突然のことだった。巣にいたラーム鳥の雛がパタパタと羽を動かしたかと思うと、いきなり飛び上がったのだ。ゆらゆらと、たどたどしく飛んで行って、近くの木の枝にとまる。また、パタパタと飛び、近くの木の枝にとまる。しばらくするとその雛は、俺の肩の上に下りてきた。


「クルル、クルルル」


「……あっ、そうか。お前、俺が助けてやったヤツか? お前だろう? よかったな、飛ぶことができて! おめでとう!」


「クルルルル~」


ラーム鳥は嬉しそうに鳴くと、パタパタと上空に舞い上がり、そのまま森の奥に消えていった。
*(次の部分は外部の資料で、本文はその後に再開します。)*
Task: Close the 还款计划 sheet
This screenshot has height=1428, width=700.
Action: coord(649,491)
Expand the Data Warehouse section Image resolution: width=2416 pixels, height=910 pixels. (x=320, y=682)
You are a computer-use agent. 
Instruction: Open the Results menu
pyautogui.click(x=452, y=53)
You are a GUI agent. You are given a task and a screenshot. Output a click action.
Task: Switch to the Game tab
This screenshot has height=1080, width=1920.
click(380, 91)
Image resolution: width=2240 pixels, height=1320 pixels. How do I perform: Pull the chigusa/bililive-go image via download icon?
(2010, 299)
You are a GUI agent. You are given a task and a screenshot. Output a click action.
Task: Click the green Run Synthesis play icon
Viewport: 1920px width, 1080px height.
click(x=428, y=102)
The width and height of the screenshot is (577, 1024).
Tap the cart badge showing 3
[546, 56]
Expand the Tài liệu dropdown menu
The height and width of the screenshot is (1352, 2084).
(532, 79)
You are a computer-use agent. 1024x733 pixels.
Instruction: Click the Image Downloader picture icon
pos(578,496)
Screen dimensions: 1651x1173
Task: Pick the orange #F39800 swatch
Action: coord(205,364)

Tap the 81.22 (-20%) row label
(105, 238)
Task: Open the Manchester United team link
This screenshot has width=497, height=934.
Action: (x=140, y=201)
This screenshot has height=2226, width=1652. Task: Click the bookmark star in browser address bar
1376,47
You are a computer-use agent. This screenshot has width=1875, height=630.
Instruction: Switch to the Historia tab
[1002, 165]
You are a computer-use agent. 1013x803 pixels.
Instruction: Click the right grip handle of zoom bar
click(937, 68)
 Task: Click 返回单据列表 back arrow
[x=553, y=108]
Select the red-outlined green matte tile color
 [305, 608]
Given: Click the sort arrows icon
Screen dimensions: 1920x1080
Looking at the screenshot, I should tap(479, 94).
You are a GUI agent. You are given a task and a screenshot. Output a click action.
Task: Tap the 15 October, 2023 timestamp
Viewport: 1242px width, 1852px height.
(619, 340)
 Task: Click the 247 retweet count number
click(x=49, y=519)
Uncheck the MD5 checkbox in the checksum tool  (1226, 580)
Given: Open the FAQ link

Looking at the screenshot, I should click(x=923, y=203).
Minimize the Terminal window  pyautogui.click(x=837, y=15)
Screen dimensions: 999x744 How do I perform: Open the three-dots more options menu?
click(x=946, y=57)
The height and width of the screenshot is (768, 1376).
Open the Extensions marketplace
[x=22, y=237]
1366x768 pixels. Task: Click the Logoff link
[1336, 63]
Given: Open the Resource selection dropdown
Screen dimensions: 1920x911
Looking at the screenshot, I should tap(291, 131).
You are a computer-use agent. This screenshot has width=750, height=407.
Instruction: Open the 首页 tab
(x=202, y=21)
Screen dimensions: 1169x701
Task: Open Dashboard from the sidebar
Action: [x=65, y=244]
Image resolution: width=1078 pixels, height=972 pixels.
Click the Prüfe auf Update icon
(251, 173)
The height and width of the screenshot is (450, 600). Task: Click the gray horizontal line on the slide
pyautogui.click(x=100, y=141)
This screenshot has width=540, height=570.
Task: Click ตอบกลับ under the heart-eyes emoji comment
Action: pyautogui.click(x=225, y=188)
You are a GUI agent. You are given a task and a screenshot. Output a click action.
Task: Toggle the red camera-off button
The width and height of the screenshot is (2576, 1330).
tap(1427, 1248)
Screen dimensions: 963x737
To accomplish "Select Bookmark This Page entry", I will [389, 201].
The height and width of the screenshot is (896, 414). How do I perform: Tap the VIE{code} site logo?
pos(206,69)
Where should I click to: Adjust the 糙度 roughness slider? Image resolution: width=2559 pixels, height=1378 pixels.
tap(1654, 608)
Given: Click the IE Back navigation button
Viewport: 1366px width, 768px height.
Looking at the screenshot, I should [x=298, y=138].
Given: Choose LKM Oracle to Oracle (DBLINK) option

「何か、最後にいいもの見たな。いや、よかった。よかったよかった」


喜ぶ俺。だがその背後で、突然ドスの効いた声が聞こえてくる。


「何がよかったのかしら? 私はあなたのくだらない一言のお陰で、巣立ちを見逃したじゃないですか……。しかも、ラーム鳥が肩に止まるって……なに? 毎日見守っていたのに……私じゃなくて、何の興味もない人の所に行くなんて……どういうこと!?」


「い……いや、そう言われても……」


「もういいです! 帰ります!」


彼女は全身に怒りと無念さをない交ぜにしたような雰囲気を醸し出しながら、屋敷に戻っていった。


クレイリーファラーズは、この日から三日間、俺とは口をきいてくれなかった。